• **TASK STATEMENT**: Arrange the lines below, from the one containing "Task: Expand chevron" through the one containing "Action: (123, 91)" with both included, as a JSON list of strings. Use one string per line, skip blank lines, and leave the pictures out.

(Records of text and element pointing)
+++

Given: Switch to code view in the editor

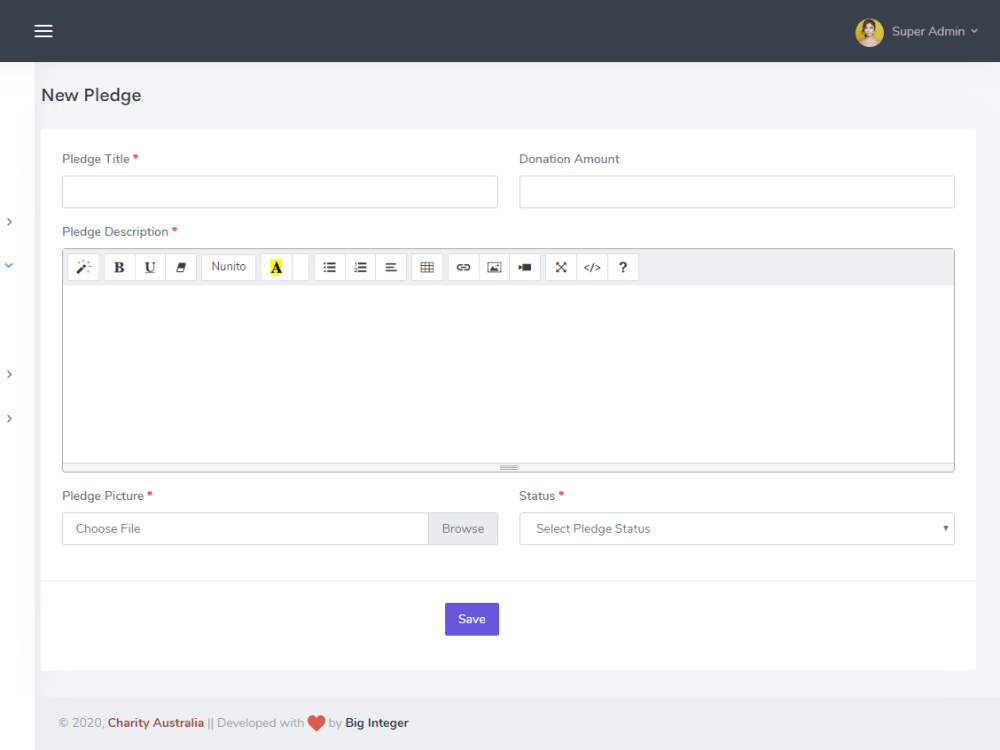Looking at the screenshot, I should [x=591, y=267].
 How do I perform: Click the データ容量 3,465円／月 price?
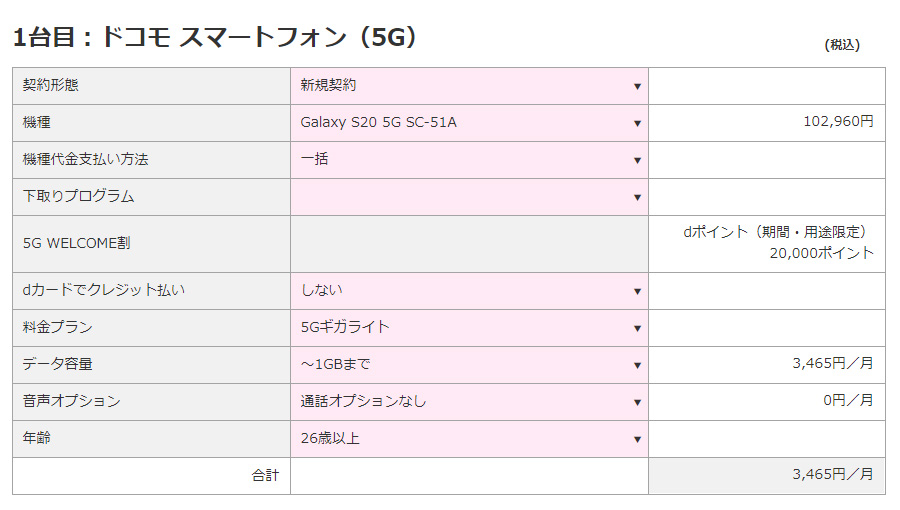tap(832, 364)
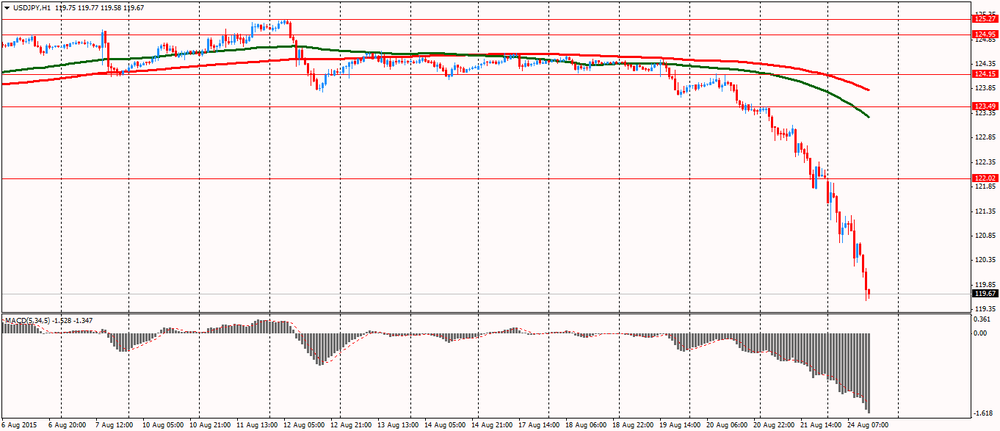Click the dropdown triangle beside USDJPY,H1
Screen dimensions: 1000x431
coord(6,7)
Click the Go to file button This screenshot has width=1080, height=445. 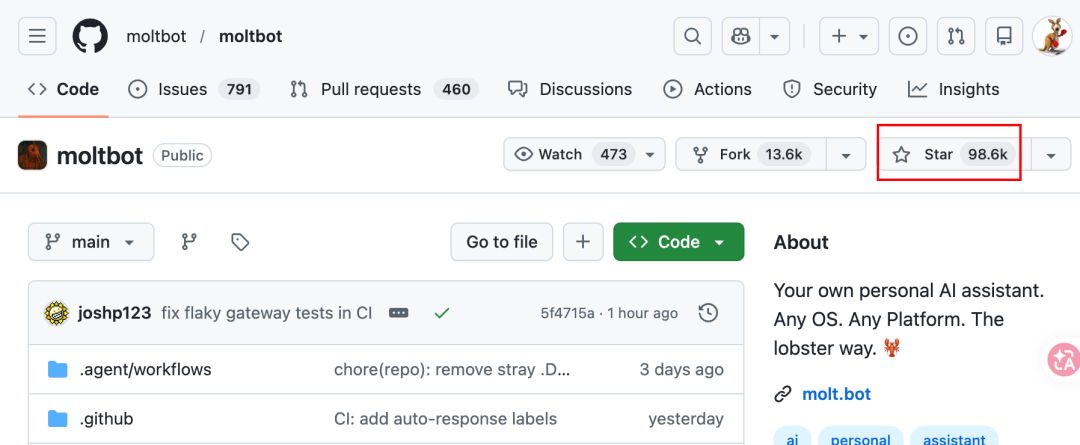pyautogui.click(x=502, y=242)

+++

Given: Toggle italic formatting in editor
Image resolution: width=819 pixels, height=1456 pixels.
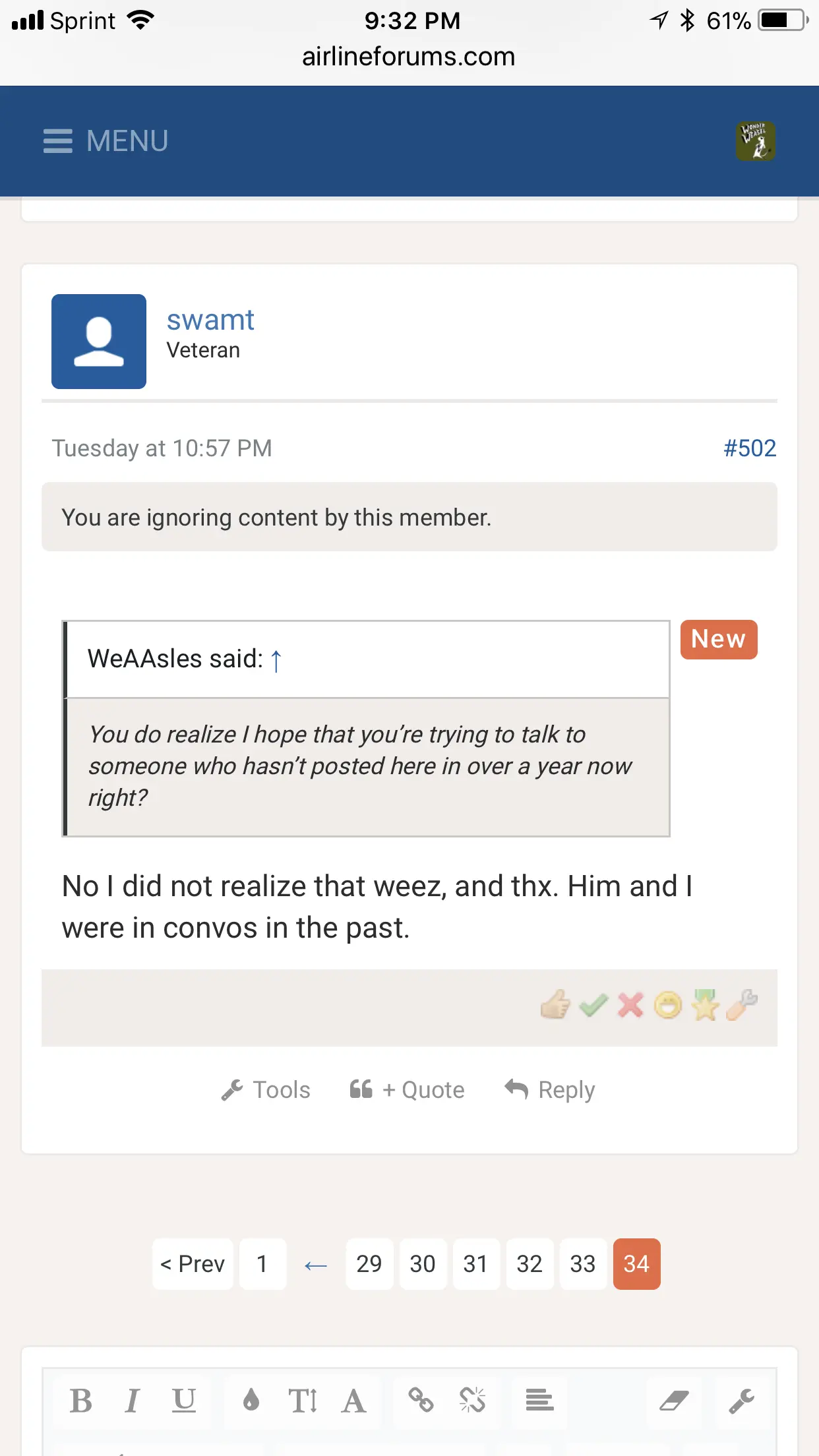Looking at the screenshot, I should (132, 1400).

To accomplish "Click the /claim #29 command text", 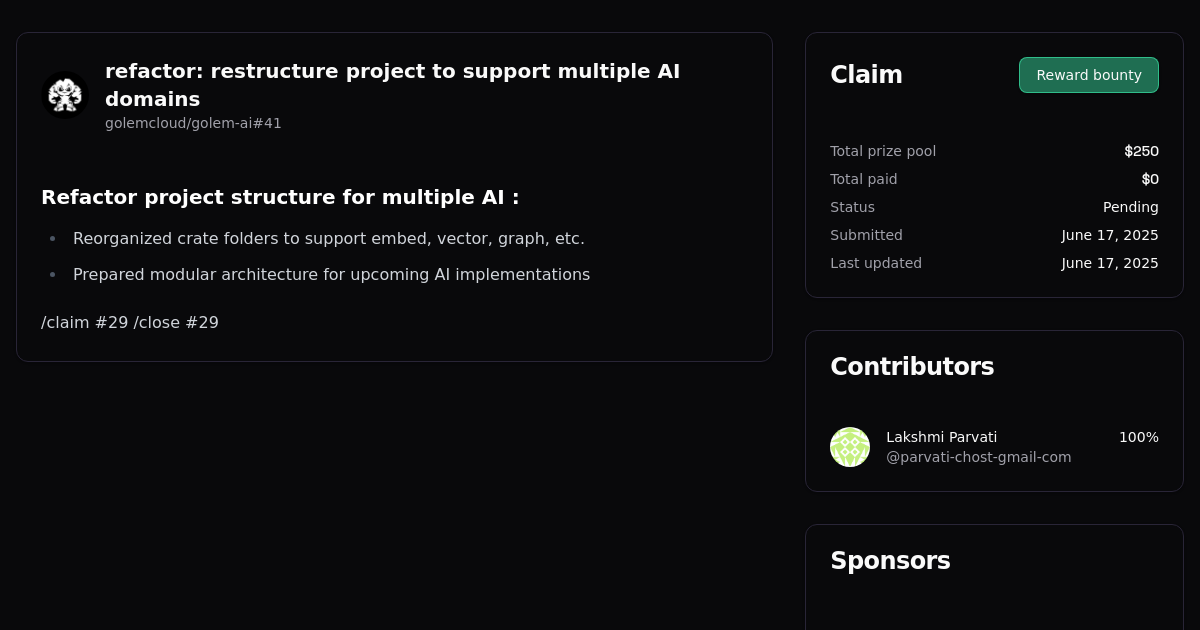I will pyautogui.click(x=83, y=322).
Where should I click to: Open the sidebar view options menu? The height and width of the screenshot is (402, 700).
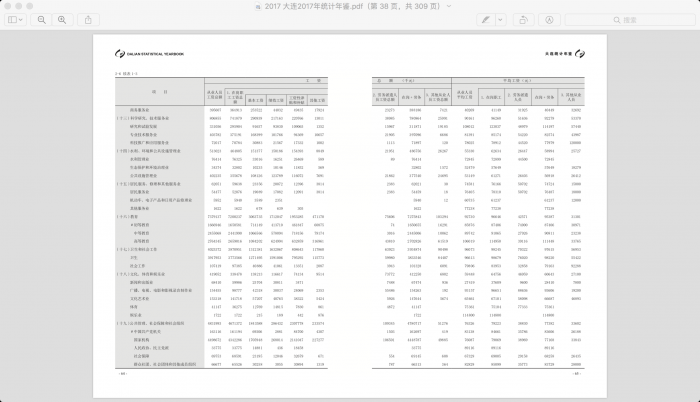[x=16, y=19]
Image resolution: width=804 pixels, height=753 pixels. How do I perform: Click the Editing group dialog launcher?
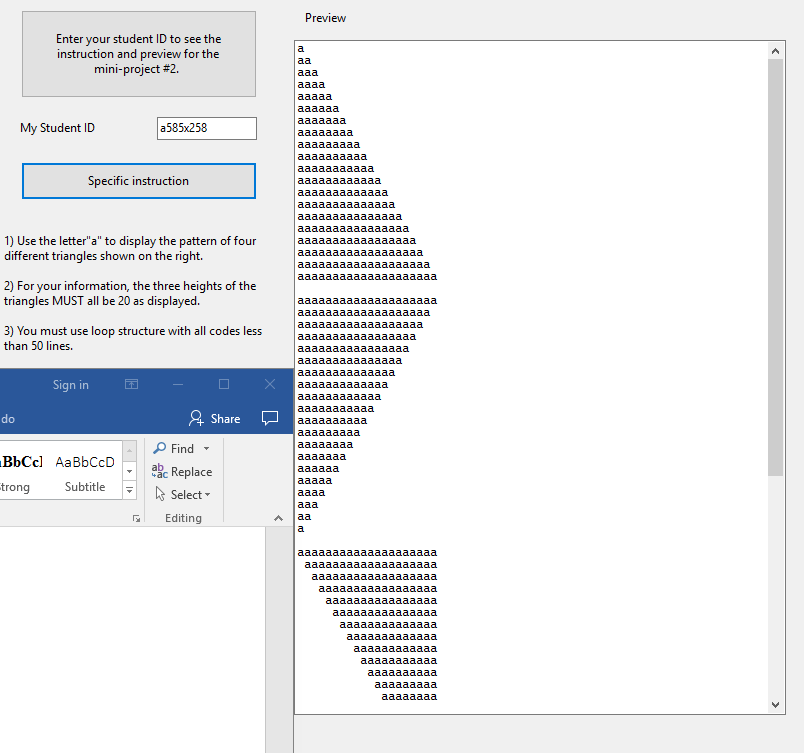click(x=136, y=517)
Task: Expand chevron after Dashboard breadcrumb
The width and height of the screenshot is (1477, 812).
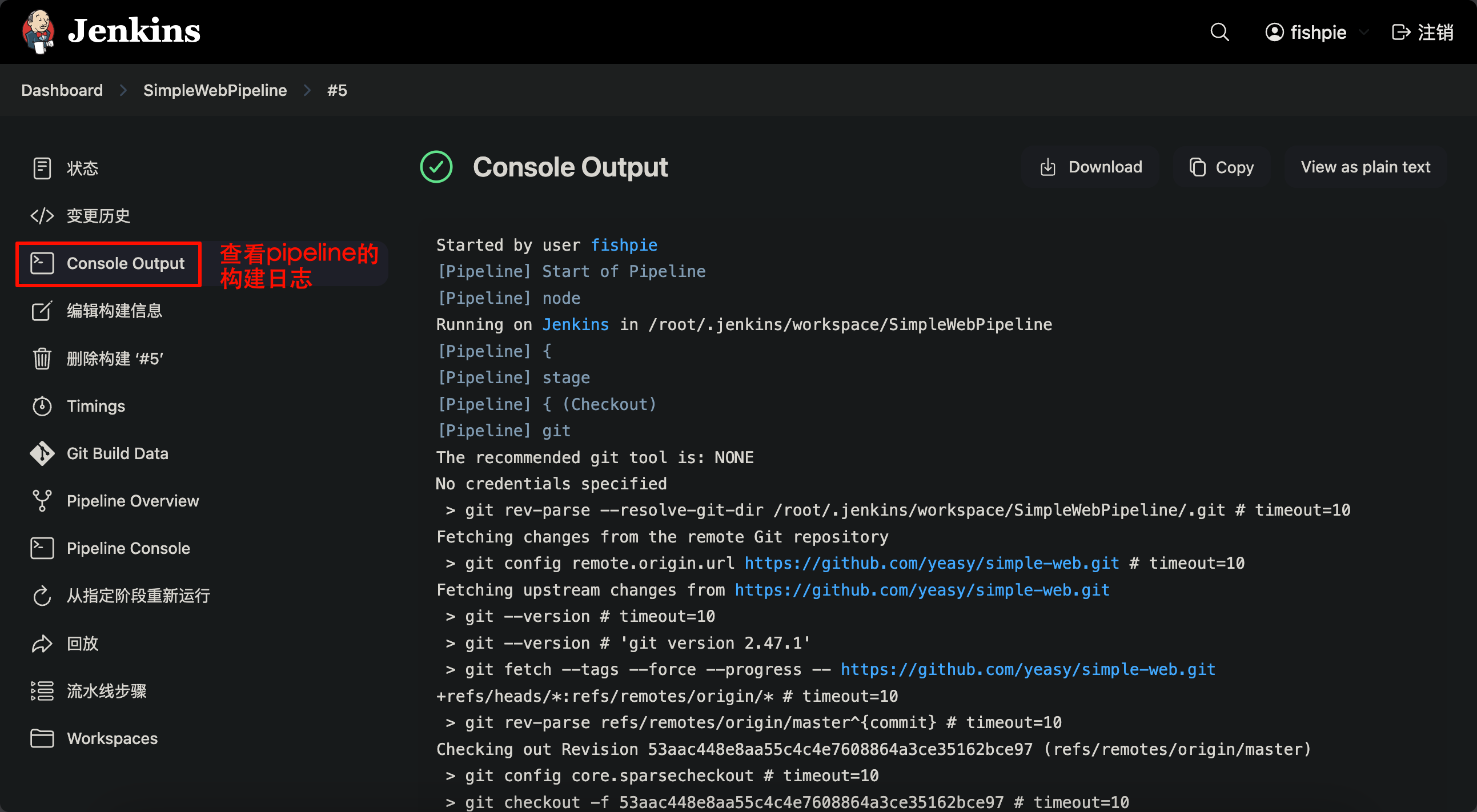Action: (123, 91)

+++

• **FINISHED EXERCISE**:
[
  "Task: Expand chevron after Dashboard breadcrumb",
  "The width and height of the screenshot is (1477, 812).",
  "Action: (123, 91)"
]